60 Minutes interviews PBGH CEO about the landmark Sutter Health lawsuit
How a hospital system grew to gain market power and drove up California health care costs
Sutter Health is in the midst of a lawsuit for business practices that drove up health care prices for Californians.
From the 60 Minute Interview:
“According to the lawsuit, Sutter used its leverage to force the big companies and their insurers into what are called “all-or-nothing” contracts, meaning that they had to include all 24 of Sutter’s hospitals in their health plans.
Elizabeth Mitchell: And sometimes they would have to include hospitals that were in regions that the employers didn’t even have employees in.
Lesley Stahl: Sutter was forcing big companies to cover hospitals in places where nobody worked for the company lived?
Elizabeth Mitchell: That’s right. It was all or nothing and no employer could do without all of the Sutter system.
We asked Sutter for an interview, but the hospital declined and instead sent us a statement saying, in part, that it’s committed “…to high-quality, affordable care…” and that its coordinated health care network “delivers healthier patient outcomes at a lower total cost of care,” something that “…has proven even more critical during the COVID-19 pandemic.”
Lesley Stahl: Sutter says that when you have a system as big as theirs, what they can offer is coordinated care. They can reduce duplication and they can cut costs. Now that sounds reasonable.
Elizabeth Mitchell: Well, that is true in every other industry. That they use their size to reduce their prices. And yet the opposite has been true in health care. They merge and then they use their market leverage to increase prices.
Lesley Stahl: But what about this idea of coordinated care? I think that was one of the reasons that these mergers were allowed to happen.
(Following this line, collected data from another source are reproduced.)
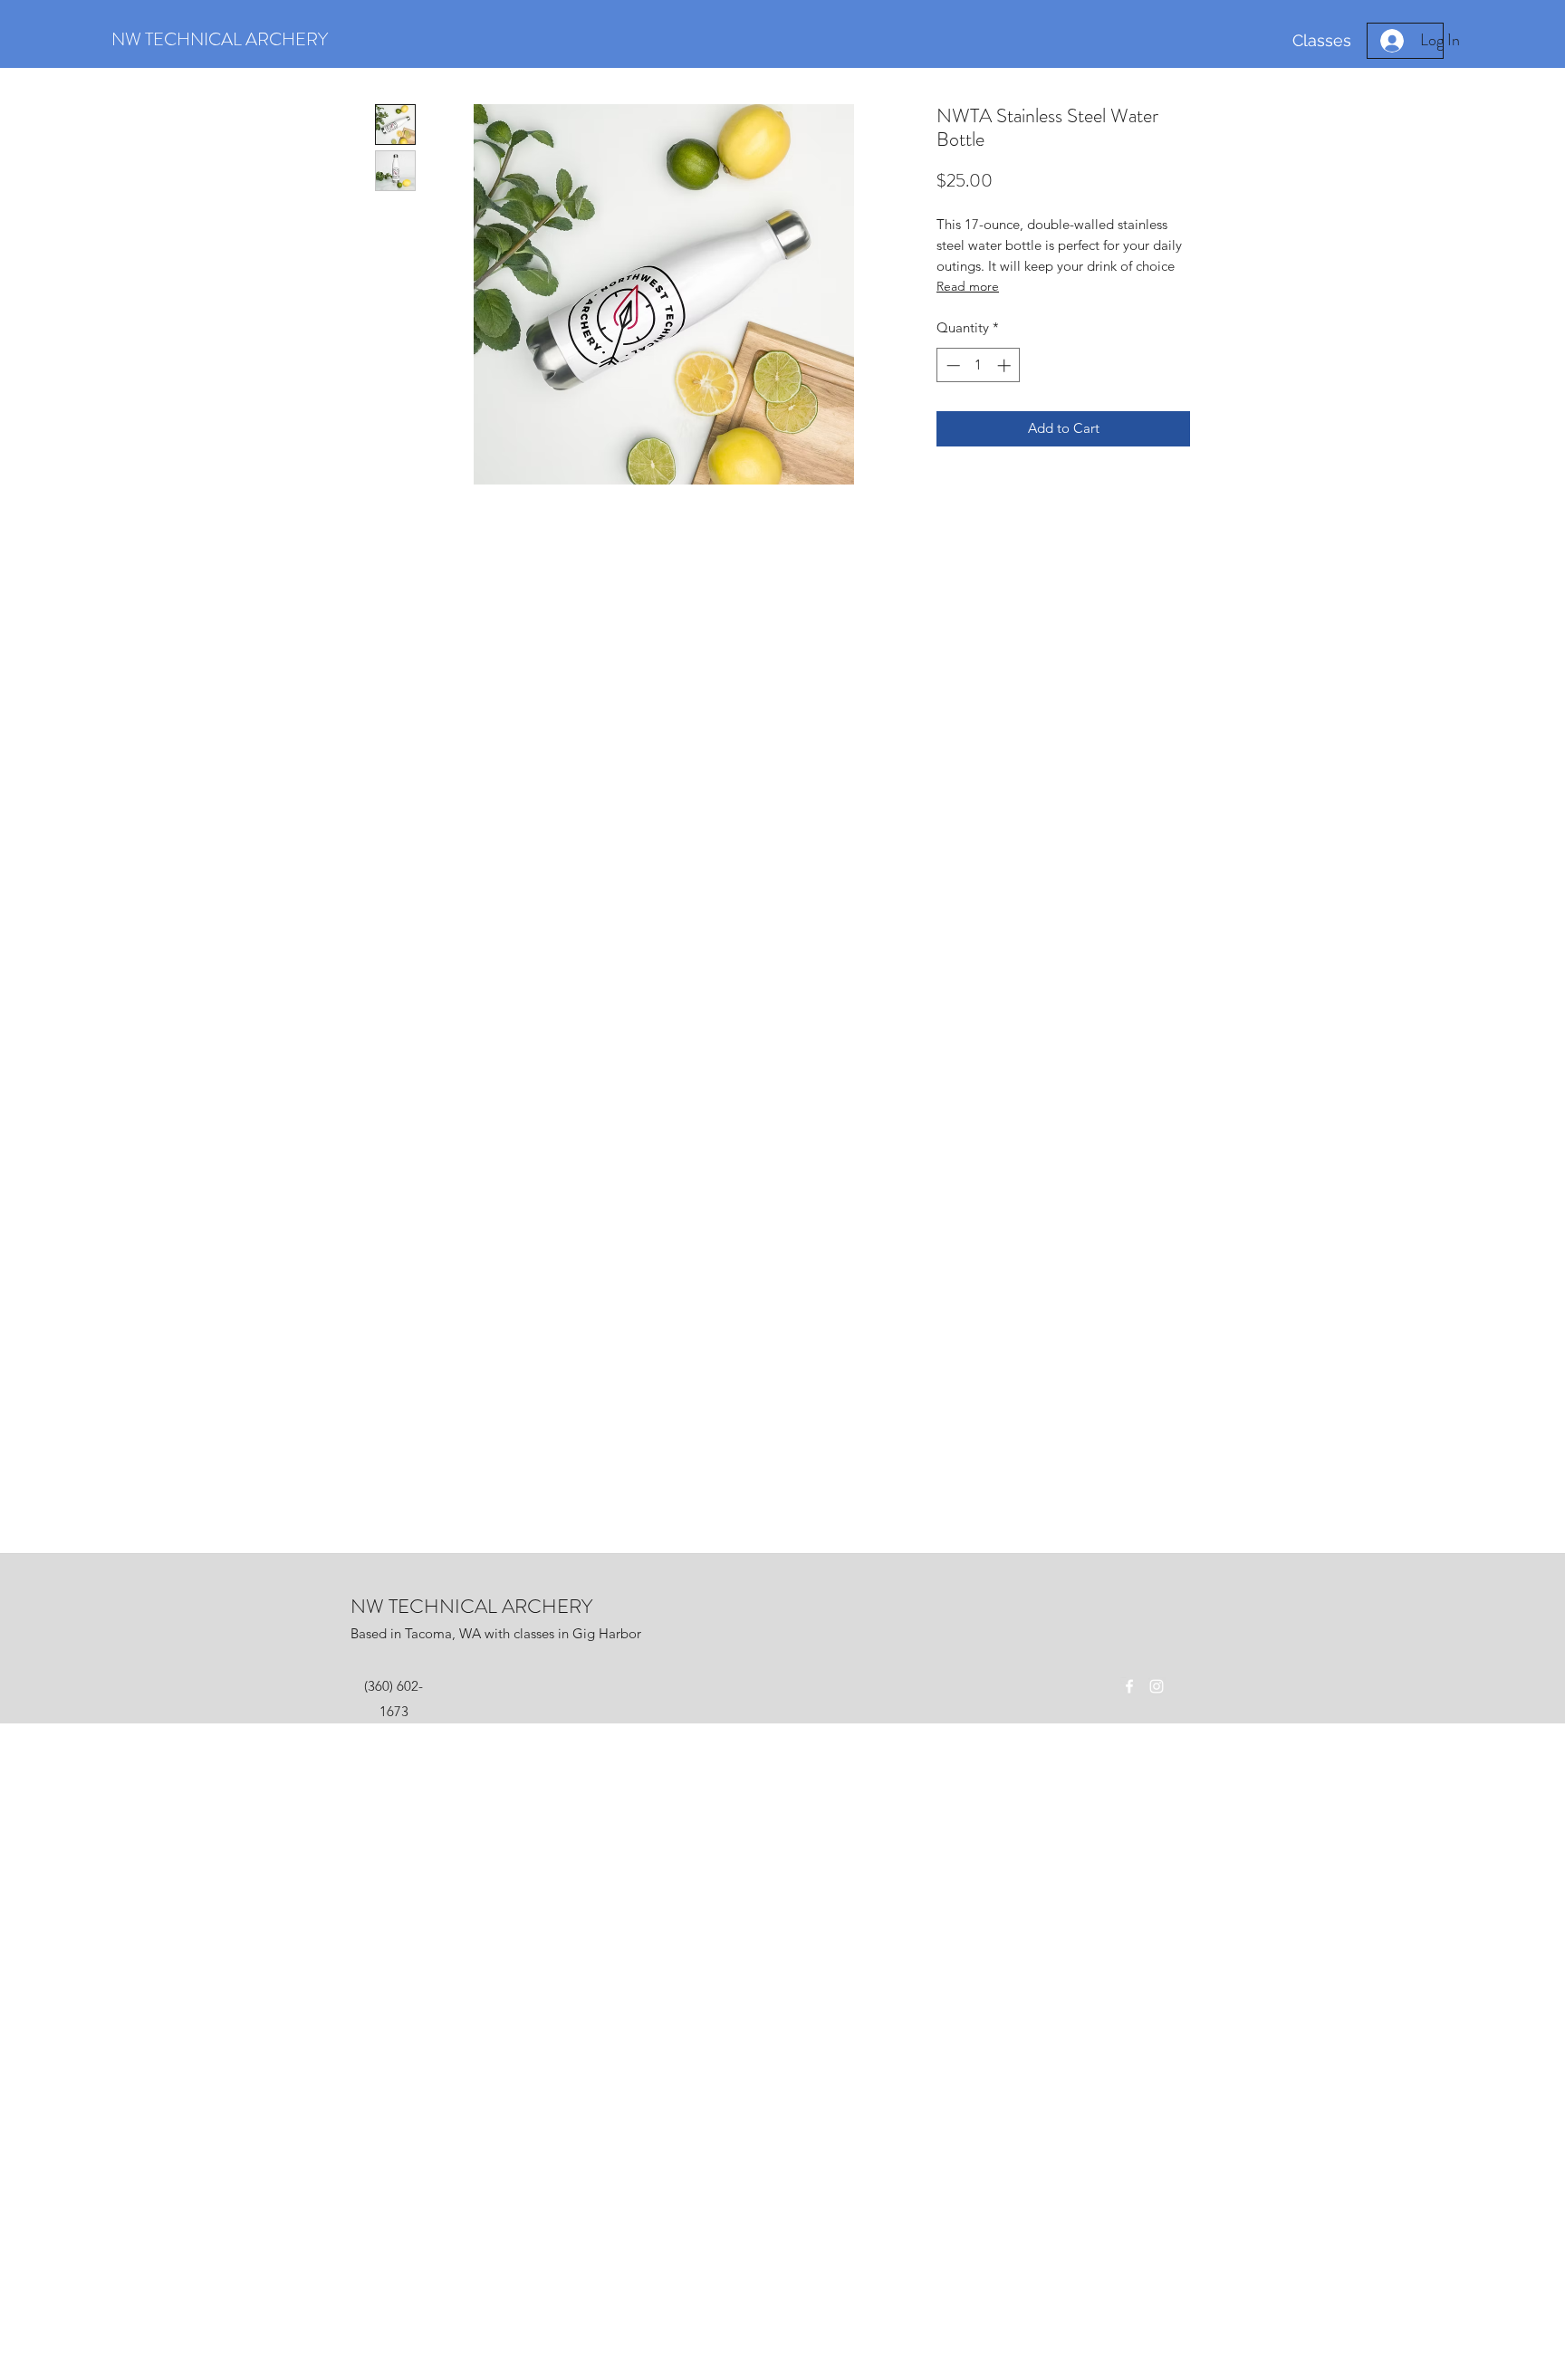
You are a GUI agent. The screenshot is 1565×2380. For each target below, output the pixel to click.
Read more (967, 286)
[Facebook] (1129, 1686)
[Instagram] (1156, 1686)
Elizabeth Mitchell: Coordinated care is what everybody wants. The problem is it has not been achieved in these mergers. We’re not getting better outcomes. We’re not getting, you know, healthier people.
Most alarming, she says, hospitals across the country have been following Sutter’s lead.
Elizabeth Mitchell: This is happening in Maine. It’s happening in Texas. It’s happening across the country, the largest health systems are buying up everything.
Lesley Stahl: Do you think that this is the main reason that health costs are going up?
Elizabeth Mitchell: We have seen the data. It is the largest driver of health care cost increases. It’s hospital prices. And they’re not providing more services. And the quality isn’t increasing. They are just charging more for the same thing. It is just the prices. And they do it because they can.”